Seules, certaines régions du cerveau sont concernées, «ce qui montre qu’elles sont particulièrement sensibles au manque d’oxygène», constate le Dr Raphaël Heinzer, directeur du Centre d’investigation et de recherche sur le sommeil du CHUV.

Ce sont essentiellement l’hippocampe et l’amygdale, deux structures logées dans les profondeurs du lobe temporal (situé derrière les tempes) qui interviennent dans la mémoire. La première sert à «fixer les souvenirs des évènements, des expériences personnelles et des concepts», explique Nicola Marchi. La seconde renforce l’encodage des souvenirs, tout particulièrement lorsqu’ils sont liés à des émotions.

D’autres zones cérébrales perdent aussi du volume lorsqu’elles sont privées d’oxygène. Il s’agit des ganglions de la base (situés en profondeur dans le cerveau), dont certains ont «un lien avec la mémoire procédurale, celle du savoir-faire et des capacités motrices, qui nous permet par exemple de faire du vélo», explique le neurologue. Il en va de même pour des zones du cortex fronto-pariétal (à la surface du cerveau) «qui intègrent les informations visuelles, auditives et spatiales».

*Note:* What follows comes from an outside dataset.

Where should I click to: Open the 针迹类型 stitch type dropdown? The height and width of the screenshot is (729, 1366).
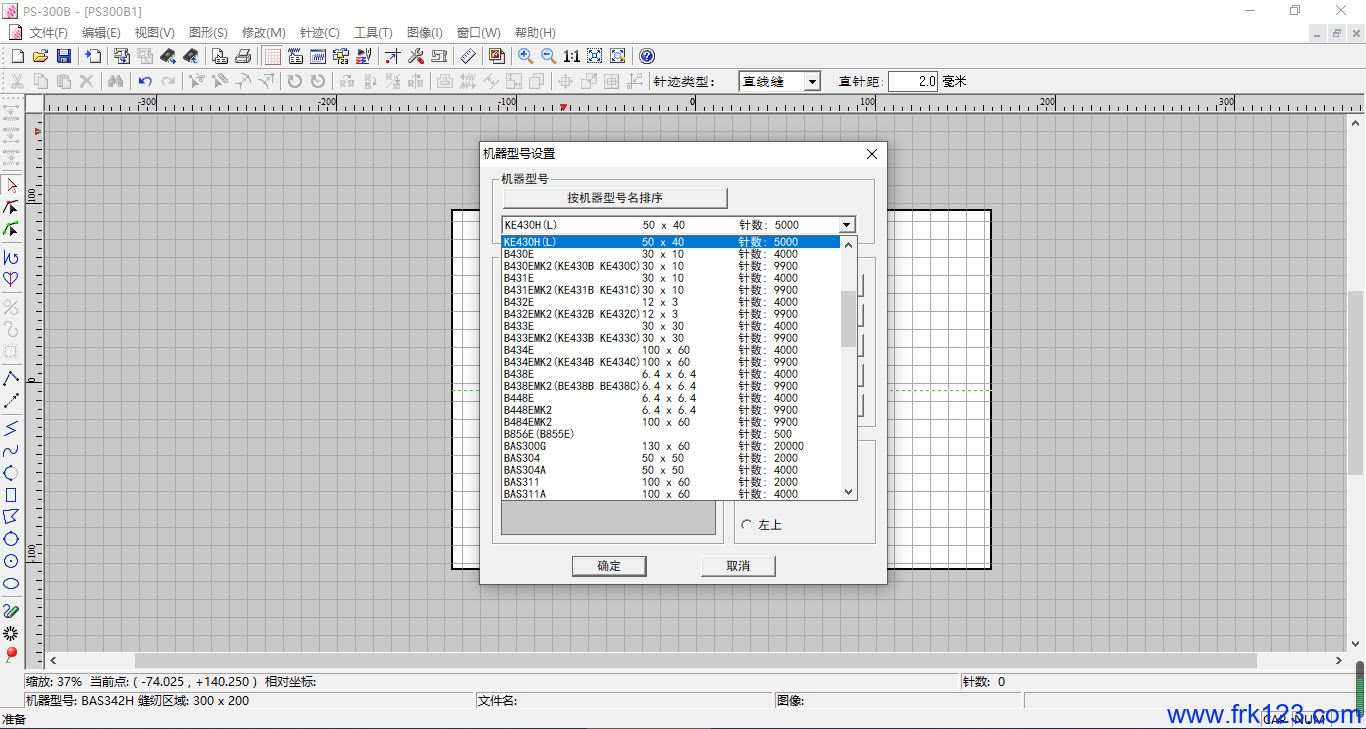(x=811, y=82)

Dans ces conditions, il n’est pas étonnant que l’apnée du sommeil puisse favoriser l’apparition d’une démence. Pourtant, pour les médecins, ce n’est encore qu’une hypothèse. Pour la confirmer, il leur reste une dernière étape à franchir. Elle consiste à montrer que le rétrécissement des régions cérébrales concernées se traduit bien dans les résultats des tests cognitifs. Ils pourront s’y consacrer prochainement car, grâce aux informations accumulées par le programme CoLaus/PsyCoLaus, «nous disposons déjà de données concernant les facultés de mémorisation et de concentration de personnes de plus de 65 ans, note Nicola Marchi. Nous allons donc les analyser».

Prédire le vieillissement du cerveau

Si les résultats répondent aux attentes, cela pourrait avoir des implications cliniques. Actuellement, seules les apnées sévères (plus de trente arrêts de la respiration par heure) font l’objet d’une investigation.

Si le lien avec un risque de démence était avéré, souligne Raphaël Heinzer «on pourrait envisager de dépister l’apnée dans une population beaucoup plus large et traiter les personnes qui en souffrent». Il existe en effet différents moyens de rétablir une respiration nocturne normale: conseiller aux patients de porter pendant la nuit un masque relié à un compresseur d’air, une orthèse (double gouttière qui déplace en avant diverses structures de la bouche, notamment la mâchoire inférieure, pour libérer le larynx), ou un gilet qui empêche de dormir sur le dos (position qui favorise les arrêts respiratoires). Dans les cas graves, on peut même leur proposer une intervention chirurgicale.

Nicola Marchi voit plus loin encore: «A moyen ou long terme, on peut imaginer que l’on enregistrera le sommeil d’une personne souffrant d’apnées et, grâce à l’intelligence artificielle – donc sans avoir recours à l’IRM – on pourra prédire la manière dont son cerveau vieillira. On pourra alors lui proposer un traitement personnalisé». Les médecins disposeront ainsi d’un moyen de prévenir la démence.

Déjà des soupçons…

Le sommeil étant indispensable au bon fonctionnement du cerveau, notamment à la consolidation de la mémoire, cela fait quelque temps que les chercheurs soupçonnaient un lien entre ses troubles et le déclin cognitif. Les résultats d’une étude menée il y a quatre ans par le Centre d’investigation et de recherche sur le sommeil (CIRS) du CHUV plaidaient déjà en ce sens.

Les médecins ont fait appel à un millier de personnes de plus de 65 ans participant au programme lausannois CoLaus/PsyCoLaus et ils leur ont fait passer des tests cognitifs. Près de 300 d’entre eux présentaient des symptômes de troubles cognitifs. Les auteurs ont ainsi constaté que «leurs apnées du sommeil, et surtout les chutes du taux d’oxygène qu’elles engendraient, étaient plus sévères que celles des participants n’ayant pas de déclin cognitif», résume Raphaël Heinzer, le directeur du CIRS. Ils en concluaient déjà que les troubles du sommeil, notamment les apnées «pourraient jouer un rôle dans le processus pathogène qui conduit au déclin cognitif».